But those who fail to settle their accounts by Oct. 21 will be subject to stiffer penalties, including Denver-booting, towing and impoundment of their vehicles, under legislation Gov. Rod Blagojevich signed into law Monday.

About 106,000 motorists are expected to qualify for the amnesty program, said Joelle McGinnis, Illinois State Toll Highway Authority spokeswoman.

The vast majority of them owe between $100 and $500, a small enough figure that tollway officials are optimistic that the program will generate a strong collection rate, she said.

Although McGinnis would not say how much the agency is owed, figures show it could be as much as $53 million.

For that reason, a watchdog group said the program makes business sense.

"From a purely cost-benefit analysis, it's highly improbable that they would have collected the amount of money owed to them without some kind of amnesty program," said Terry Pastika, director of the Elmhurst-based Citizen Advocacy Center, which has been critical of the agency's violation enforcement program.

Still, Pastika said it is unfair to those who paid up after receiving violation notices. Under the new law, they will not be eligible for a refund.

"Those who got loans or paid the fines on their credit card because they didn't want their license suspended have a lot to complain about," Pastika said.

That was the reaction of Northbrook resident Mary Ann Spinato, who paid nearly $4,000 in fines and unpaid tolls after her son skipped paying tolls while driving her car.

When she appealed, the tollway cut her little slack, making it all the more puzzling to her that amnesty is being offered to people who made no effort to settle their bills.

"I'm upset," she said. "Why would they be so adamant about doing it the way they did it at first, where no one had a voice or recourse, and now they are going the other way?"

McGinnis said the agency didn't offer an amnesty program earlier because it was not authorized to do so.

Other tollway users also criticized the program as being soft on chronic scofflaws.

"It's all right if it was an honest mistake, but some of the people who just speed through--they shouldn't get that amnesty," said Woodridge resident Mark Pawlowski, who takes the North-South Tollway to a job in La Grange. "It's a bad idea, especially with the state needing money. You shouldn't give breaks."

Under the new law, people who have received a violation notice on Monday or earlier and have an outstanding balance are eligible for the program.

Payments will be reduced on a sliding scale, depending on the number of violations accumulated.

Someone with up to 25 violations will have to pay the unpaid tolls and 50 percent of the original fines. Those with 26 to 50 violations will have to pay the tolls plus 60 percent of their original fines. Those with more than 50 violations will have to pay the tolls and 75 percent of their fines.

To qualify for the waiver, violators must pay by 5 p.m. Oct. 21.
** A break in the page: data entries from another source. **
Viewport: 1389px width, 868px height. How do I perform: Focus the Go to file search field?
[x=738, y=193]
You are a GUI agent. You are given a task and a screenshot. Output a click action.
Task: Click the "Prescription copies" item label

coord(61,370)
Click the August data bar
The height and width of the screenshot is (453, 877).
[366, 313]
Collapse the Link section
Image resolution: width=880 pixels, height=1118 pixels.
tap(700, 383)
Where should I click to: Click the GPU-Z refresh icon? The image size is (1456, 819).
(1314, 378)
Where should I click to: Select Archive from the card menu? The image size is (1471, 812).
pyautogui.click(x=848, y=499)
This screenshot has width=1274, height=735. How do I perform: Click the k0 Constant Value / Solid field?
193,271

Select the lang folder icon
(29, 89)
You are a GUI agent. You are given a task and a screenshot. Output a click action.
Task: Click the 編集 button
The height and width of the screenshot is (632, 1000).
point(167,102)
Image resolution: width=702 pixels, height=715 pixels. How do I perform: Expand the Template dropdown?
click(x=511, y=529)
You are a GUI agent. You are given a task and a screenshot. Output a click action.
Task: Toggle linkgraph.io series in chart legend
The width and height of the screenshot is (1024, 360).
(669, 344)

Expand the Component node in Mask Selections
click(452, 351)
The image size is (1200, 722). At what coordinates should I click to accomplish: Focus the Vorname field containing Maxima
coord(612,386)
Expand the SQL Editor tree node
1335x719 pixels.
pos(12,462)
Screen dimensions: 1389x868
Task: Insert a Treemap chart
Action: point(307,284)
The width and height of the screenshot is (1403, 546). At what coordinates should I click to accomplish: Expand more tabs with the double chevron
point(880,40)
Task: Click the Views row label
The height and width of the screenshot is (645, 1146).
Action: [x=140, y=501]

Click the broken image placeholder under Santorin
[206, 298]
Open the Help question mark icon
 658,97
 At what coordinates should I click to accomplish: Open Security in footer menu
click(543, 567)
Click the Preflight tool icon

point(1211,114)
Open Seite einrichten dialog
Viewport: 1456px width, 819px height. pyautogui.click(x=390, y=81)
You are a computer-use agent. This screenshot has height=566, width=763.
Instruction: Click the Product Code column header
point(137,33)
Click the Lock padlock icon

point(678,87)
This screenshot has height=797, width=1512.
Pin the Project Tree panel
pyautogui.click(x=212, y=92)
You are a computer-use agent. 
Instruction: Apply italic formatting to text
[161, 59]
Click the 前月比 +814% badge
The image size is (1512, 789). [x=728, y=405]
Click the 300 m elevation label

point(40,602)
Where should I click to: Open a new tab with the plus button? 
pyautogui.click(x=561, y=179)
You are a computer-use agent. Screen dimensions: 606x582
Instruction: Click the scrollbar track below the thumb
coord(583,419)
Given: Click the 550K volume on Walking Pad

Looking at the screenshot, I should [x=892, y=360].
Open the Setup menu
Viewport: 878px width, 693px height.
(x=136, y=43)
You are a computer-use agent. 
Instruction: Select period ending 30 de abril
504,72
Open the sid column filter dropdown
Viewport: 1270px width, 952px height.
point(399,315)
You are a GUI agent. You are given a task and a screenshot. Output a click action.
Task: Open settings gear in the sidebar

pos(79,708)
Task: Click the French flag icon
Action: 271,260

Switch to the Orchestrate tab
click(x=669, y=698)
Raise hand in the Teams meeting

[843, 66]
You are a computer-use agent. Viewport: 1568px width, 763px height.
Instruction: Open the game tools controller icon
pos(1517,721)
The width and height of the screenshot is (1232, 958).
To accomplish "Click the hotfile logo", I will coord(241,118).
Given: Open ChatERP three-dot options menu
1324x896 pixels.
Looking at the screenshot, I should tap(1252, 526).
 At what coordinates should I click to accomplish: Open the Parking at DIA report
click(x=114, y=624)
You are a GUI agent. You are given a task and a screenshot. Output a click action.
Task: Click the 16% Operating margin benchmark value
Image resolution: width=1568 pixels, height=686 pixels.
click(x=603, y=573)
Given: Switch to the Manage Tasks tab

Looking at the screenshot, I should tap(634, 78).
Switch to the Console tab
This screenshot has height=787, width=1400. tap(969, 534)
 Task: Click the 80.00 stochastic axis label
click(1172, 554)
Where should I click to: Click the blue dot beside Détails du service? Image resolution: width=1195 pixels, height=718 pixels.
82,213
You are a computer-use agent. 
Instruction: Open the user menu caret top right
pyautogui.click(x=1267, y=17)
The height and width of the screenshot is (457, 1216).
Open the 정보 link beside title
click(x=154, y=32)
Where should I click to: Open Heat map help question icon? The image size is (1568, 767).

"Obviously it's a 60-day program so people don't need to rush out instantly to take advantage of it," she said. "We also hope that people won't wait until the last minute to take advantage of it."


----------



## Artslinger (Sep 2, 2002)

cwsqbm said:


> From the site:
> 
> When you enter O'hare, there are no other plazas that you pass since you are exiting at that point. Second, there is no sign there telling you this information, or if there is, its too small to see without coming to stop and getting out of your car and looking. Third, once at the airport, how would the average person who is not a tollway regular (almost all regulars have I-pass anways) know to go to the website to look? I didn't, and I've been on the website setting up my I-pass account. To me, its just extremely user unfriendly. What other system demands that you have exact change so you can exit, especially at a major airport exit? EVERYWHERE else outside of Illinois I've been has someone to make change. This is what happens when the tollway authority has essentially zero accountability to the elected officials.


Hey I'm not passing any judgement one way or the other, I just posted a link to help people out.


----------



## Mr. E (Dec 19, 2001)

Jeez, I'm so glad I live in California, home of the FREEway. Traffic may suck, but at least I won't get hosed like I know I would visiting Illinois!


----------



## gojira-san (Mar 1, 2004)

In MA, I was told by a MassPike worker they will give you one free ride if you happen to go through the transponder lane by mistake and you don't have a plate on record. After that, you will be sent a ticket.

My transponder broke on a trip from NH down to NJ. I set off the error lights in MA, NY and NJ but since the car was registered they deducted the appropriate amounts from my account with no nastygrams.


----------



## cwsqbm (Aug 4, 2004)

Artslinger said:


> Hey I'm not passing any judgement one way or the other, I just posted a link to help people out.


Sorry, talking about the tollway gets me worked up, like the traffic yesterday on I-294 - 1 hr 45 min to go 11 miles? I moved closer to work just to avoid the tollways.

As far as CA being free, what about the 91 saga thread of Z4phillygirl?


----------